ZnO thin films have been extensively studied and applied to a wide range of devices, such as transistors, light-emitting diodes, sensor, and biosensors.^1,2 The major challenges faced in establishing ZnO films for practical use have been concerned with improving their physical properties by efficient surface modification. A ZnS coating prepared on ZnO nanolayers has attracted considerable interest in recent years due to combining the advantages offered by the II–VI semiconductors.³ ZnO is characterized by high electron mobility, high thermal conductivity and a high exciton binding energy of 60 meV at room temperature, as well as a number of effective methods which allow nanostructures to be synthesized with different dimensionalities.^4,5 ZnS has good thermal, chemical and mechanical stability, excellent transport properties and surface polarity.⁶ ZnO and ZnS form type-II heterojunction band alignment with optoelectrical properties not normally associated with either nanomaterial present separately. ZnS is characterized by a wider band gap than ZnO, of about 3.67 eV compared to 3.37 eV.⁷ This higher value results in carrier separation: electrons are confined in ZnO, while holes are accumulated in ZnS. Moreover, after ZnO surface passivation by ZnS, shallow defects such as surface oxygen vacancies are removed, which significantly improves the optical and electrical properties of the material. The ZnS coating also protects the surface of ZnO against environmental influences. The oxygen molecules are able to interact with free electrons and do not modulate the level of free carriers in the nanostructures.

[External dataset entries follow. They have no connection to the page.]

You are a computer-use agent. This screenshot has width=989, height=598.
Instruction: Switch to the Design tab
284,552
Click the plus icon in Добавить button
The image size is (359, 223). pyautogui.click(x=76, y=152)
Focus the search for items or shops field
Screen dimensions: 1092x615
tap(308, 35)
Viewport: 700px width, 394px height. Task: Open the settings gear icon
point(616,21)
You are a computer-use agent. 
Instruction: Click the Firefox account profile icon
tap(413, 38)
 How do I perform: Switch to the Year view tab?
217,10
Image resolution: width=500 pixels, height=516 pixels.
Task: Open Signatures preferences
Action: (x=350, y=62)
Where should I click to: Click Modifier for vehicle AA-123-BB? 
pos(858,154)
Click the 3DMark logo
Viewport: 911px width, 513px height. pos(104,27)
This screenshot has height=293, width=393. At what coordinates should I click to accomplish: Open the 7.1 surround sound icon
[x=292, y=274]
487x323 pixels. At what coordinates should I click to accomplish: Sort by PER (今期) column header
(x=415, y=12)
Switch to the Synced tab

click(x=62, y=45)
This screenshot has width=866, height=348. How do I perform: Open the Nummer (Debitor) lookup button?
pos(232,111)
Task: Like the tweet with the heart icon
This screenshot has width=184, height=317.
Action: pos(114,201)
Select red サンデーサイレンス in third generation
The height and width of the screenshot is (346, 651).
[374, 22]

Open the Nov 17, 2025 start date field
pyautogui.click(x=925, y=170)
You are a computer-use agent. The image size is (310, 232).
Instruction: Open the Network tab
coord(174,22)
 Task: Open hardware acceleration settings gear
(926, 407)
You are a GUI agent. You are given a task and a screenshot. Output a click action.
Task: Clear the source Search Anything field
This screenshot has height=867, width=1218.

Although there are many different methods of ZnO surface passivation by ZnS, most are carried out at high temperature and high pressure. The ZnS passivation layer formed at room temperature in a one-step process is more unique. In the traditional approaches, ZnO/ZnS films have been prepared by magnetron sputtering deposition,⁸ and powders by the microwave-assisted solvothermal method.⁹ Core/shell ZnO/ZnS nanowires have been obtained by sulfurizing ZnO nanowires using a vapor phase method under 23 torr and sulfur powder at a temperature of 190 °C.¹⁰ ZnO nanorods have been sulfided by Na₂S aqueous solution or immersed in alcoholic solutions of 2 nm ZnS quantum dots.¹¹ In other studies, ZnO nanofibers have been covered by a ZnS shell during a gas-phase sulfidation reaction with hydrogen sulfide¹² and sputtered ZnO films have been coated or totally converted to ZnS films by a sulfidation process.¹³

Coating with ZnS results in significant changes in the physicochemical properties of the ZnO nanostructures. It has been observed that ZnO/ZnS nanotube arrays possess higher conductivity and better photoresponse than ZnO nanotube arrays due to the fact that the type-II band gap alignment in ZnO/ZnS facilitates the transfer of photoexcited electrons from the conduction band of ZnS to that of ZnO; the photoexcited holes in the ZnO valence band are injected to the valence band of ZnS.¹⁴ The ZnS/ZnO nanocomposite shows good H₂ evolution activity and stability without any co-catalyst, and superior catalytic performance in sunlight-driven H₂.¹⁵ It was also noted that ZnO/ZnS heterostructured nanorods exhibit much better performance in photocatalytic hydrogen evolution than ZnO and 1D ZnS nanorods.¹⁶ Similarly, ZnO/ZnS nanocable and nanotube arrays demonstrate much higher photodegradation efficiency than ZnO nanowire arrays,³ and ZnO/ZnS nanorods exhibit a specific capacitance of 217 mF cm⁻² at 1 mA cm⁻² which is superior to pure ZnO and ZnS nanostructures.¹⁷

The properties of the ZnO/ZnS type-II heterojunction enable the construction of various devices and broaden the range of applications for the two materials. High-performance broad ultraviolet photodetectors have been fabricated on ZnO/ZnS core/shell nanowires¹⁸ and flexible branched ZnS/ZnO nanofilms.⁷ A flexible robust sensor with ZnO/ZnS core–shell nanoarrays was constructed to detect Pb²⁺ ions for potential applications in environmental protection and pollutant surveillance.¹⁹ ZnO nanorods covered with ZnS shell showed improved photocatalytic activity for antibiotics degradation.²⁰ The presence of sulfur on the nanomaterial surface can facilitate further biofunctionalization and the preparation of biodetectors such as protein sensors based on ZnO/ZnS nanofibers.¹² In addition, an amperometric cholesterol biosensor has been constructed based on enzyme-immobilized microtubular ZnO@ZnS heterostructures.²¹

There is no doubt that the ZnO/ZnS heterostructure combines the advantageous properties of both nanomaterials. This issue has been addressed in many reports in recent years. However, there is still a huge demand for the simple methods of ZnO/ZnS type-II heterojunction formation.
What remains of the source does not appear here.